Thanks for the prompt reply.  I'm glad to get a clear answer on splint's 
capabilities.

I thought of copying each *.LIB file to a of the same name with a *.h 
extension, then substituting #include for each occurrence of #use in both the 
master C source file and in each new *.h file, at the same time including the 
equivalent *.h file instead of the old *.LIB file.  This would be workable 
if the number of *.LIB files were limited to source files in my project. 
Unfortunately, Dynamic C uses the *.LIB approach because it has no linker. 
The vast majority of nested *.LIB files comprise the various function libraries 
provided with the Dynamic C compiler. Each *.LIB file contains both 
the API information normally contained in a *.h file, and the source code for 
that library. To repeat the file copy and sed/awk/perl operation for the 
entire Dynamic C library suite would be a somewhat daunting undertaking.  I'm 
not sure I want to go that far to get the benefits that running Splint 
on my project would provide.  The idea of a virtual substitution being done 
within Splint as it ran was much more appealing, and would not have 
been intrusive on the Dynamic C function library. 

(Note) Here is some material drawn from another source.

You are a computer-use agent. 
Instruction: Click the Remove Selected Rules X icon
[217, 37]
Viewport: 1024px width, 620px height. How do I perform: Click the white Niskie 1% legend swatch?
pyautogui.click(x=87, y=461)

Thanks again for being so responsive.

Best regards, 

Tom Cox

-----Original Message-----
From: "Bill Pringlemeir" [spl...@sympatico.ca]
Date: 05/07/2011 01:16 PM
To: splint-discuss@mail.cs.virginia.edu
Subject: Re: [splint-discuss] Is it possible to substitute pre-compiler
        directives?

Note: Original message sent as attachment
--- Begin Message ---
On  7 May 2011, la...@excite.com wrote:

> My first thought was to insert "#define #use #include" in a Splint
> option file or the S_SPLINT_S section for Splint directives. That does
> not work.

> Is there a way to specify an option in Splint that would make this
> portion of Dynamic C more like ANSI C without ?

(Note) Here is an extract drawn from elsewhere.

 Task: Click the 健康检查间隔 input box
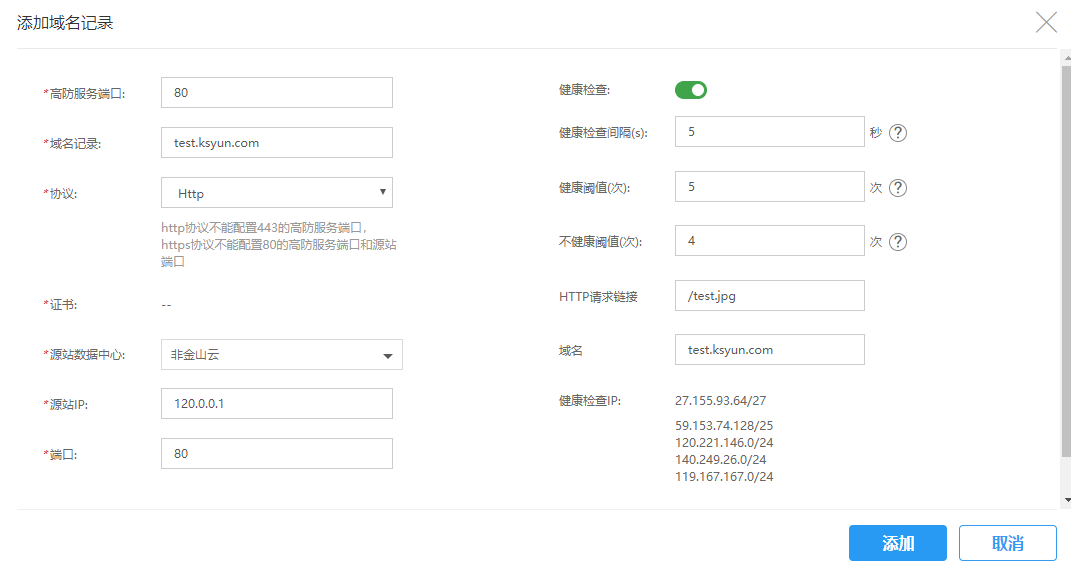tap(769, 132)
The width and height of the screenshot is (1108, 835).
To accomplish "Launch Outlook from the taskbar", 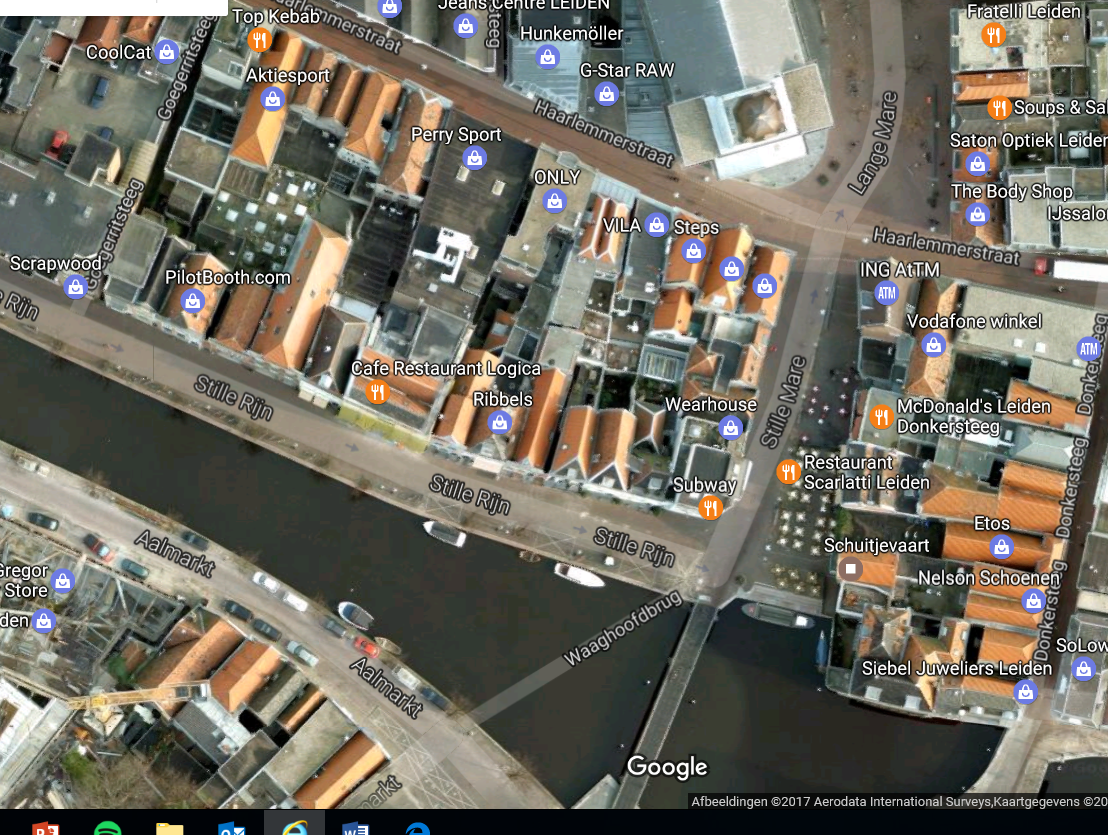I will coord(232,827).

I don't think you will be able to do this with splint alone.  There are
two phases of splint processing.  One preprocess and the second parses
'c'.  There are somewhat intermixed.  It looks like you want to change
the grammar of the c pre-processor.

However, it should be fairly simple to run your source through
sed/awk/perl and do the transformation as you intended with the macro.
I think this is the best approach.

fwiw,
Bill Pringlemeir.

-- 
Yow!  Legally-imposed CULTURE-reduction is CABBAGE-BRAINED!